- [REQUIRED ACTION 1]
In the forum post about a Chevy Cruze transmission problem, rewrite the paragraph that begins "I have a 2011 Chevy Cruze Eco" as a short list of its main facts.
- [REQUIRED ACTION 2]
Using the forum post about a Chevy Cruze transmission problem, say whether each statement agrees with it. Answer yes or no, and quote the words that decide it. (a) The mechanic found the exact cause of the engine problem. (b) Flushing the transmission fixed the slipping. (c) GM's credit depends on the problem being diagnosed.

- [STUDY TEXT]
# Engine Problem Solved but Now Transmission Issue



## BrokenCruzeNeedsHelp (Oct 24, 2015)

I have a 2011 Chevy Cruze Eco, automatic with 99,000 miles on it. I have posted before about an engine problem that I was having. After six months of terrifying driving, my engine was finally fixed late February. The head mechanic at the dealership was shocked when I pulled in and the engine sounded like it was about to blow up, this is what I had been telling them for six months and numerous trips to the dealership. The mechanic couldn't diagnose the exact problem so they just put on a new cylinder head and a new intake manifold because a valve was MISSING. I have had no engine troubles since then and I am very pleased with that outcome. However, when this issue with my engine was happening it would cause my transmission to shift hard and jerk suddenly. I mentioned that to the service writers when I went in for the engine issue. Since then my warranty has expired and I am stuck with a transmission that now slips into third and occasionally grabs 5th very hard. I've taken it to the dealership twice and they say everything is fine. I had it flushed as the mechanic suggested, no change. Now I'm stuck with a vehicle that I do not trust with no warranty. Any suggestions? I've been granted a credit by GM IF it gets diagnosed. My Senior Advisor has not called me back in two weeks.

- [EXTRACTED ENTRIES]
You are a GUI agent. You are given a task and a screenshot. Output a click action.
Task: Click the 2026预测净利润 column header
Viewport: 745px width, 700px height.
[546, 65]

* * *

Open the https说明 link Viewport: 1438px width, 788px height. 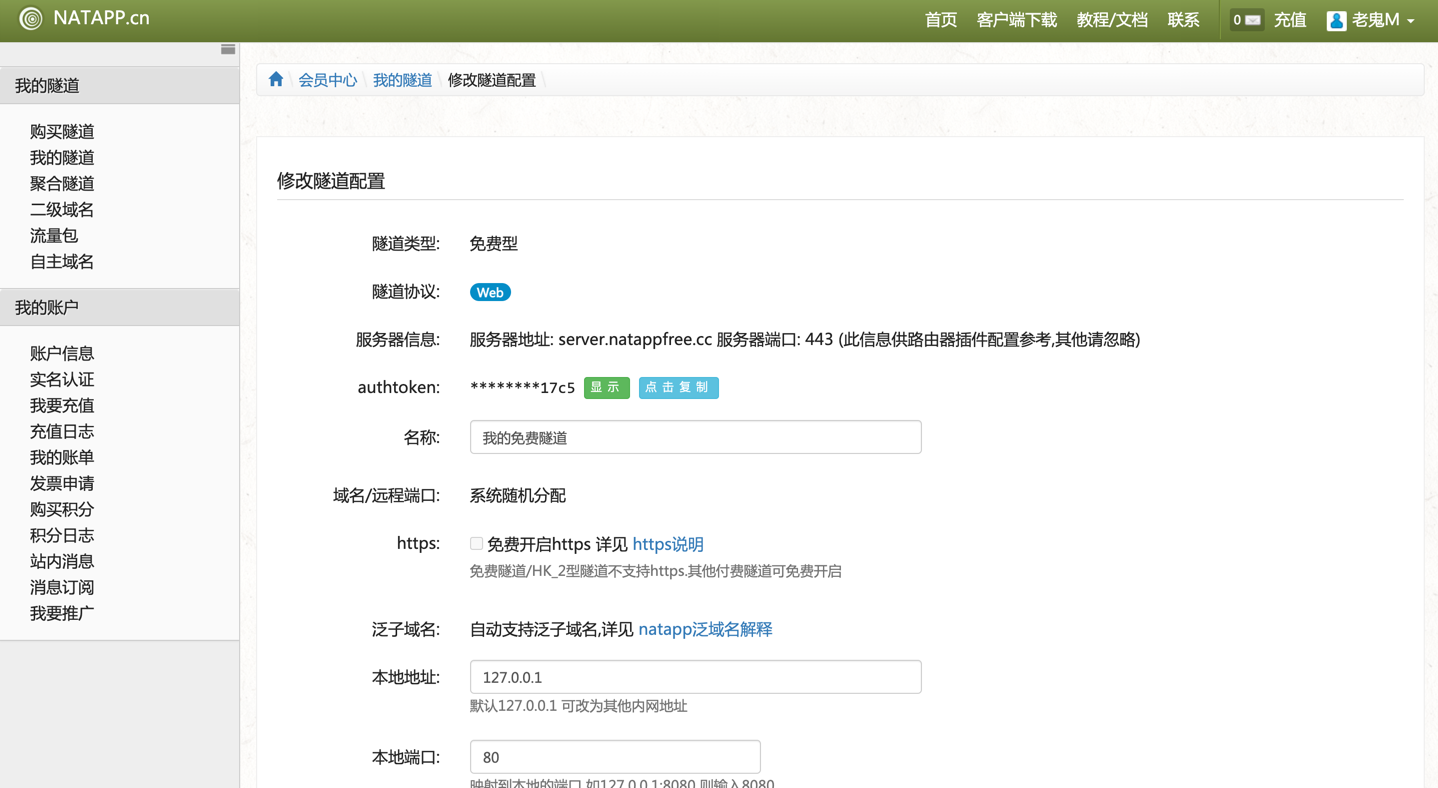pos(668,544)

- [ANSWER AREA 1]
- The car is a 2011 Chevy Cruze Eco, automatic, with 99,000 miles.
- After six months of frightening driving and many dealership visits, the engine was fixed in late February.
- The mechanic couldn't find the exact cause, so the dealership put on a new cylinder head and intake manifold because a valve was missing.
- The engine has had no trouble since.
- During the engine trouble, the transmission shifted hard and jerked, and the owner told the service writers about it.
- The warranty has now expired. The transmission slips into third and sometimes grabs fifth very hard.
- The dealership checked it twice and said nothing was wrong. A flush, which the mechanic suggested, changed nothing.
- GM has granted a credit if the problem gets diagnosed, but the Senior Advisor hasn't called back in two weeks.

- [ANSWER AREA 2]
(a) No: "The mechanic couldn't diagnose the exact problem"
(b) No: "I had it flushed as the mechanic suggested, no change."
(c) Yes: "I've been granted a credit by GM IF it gets diagnosed."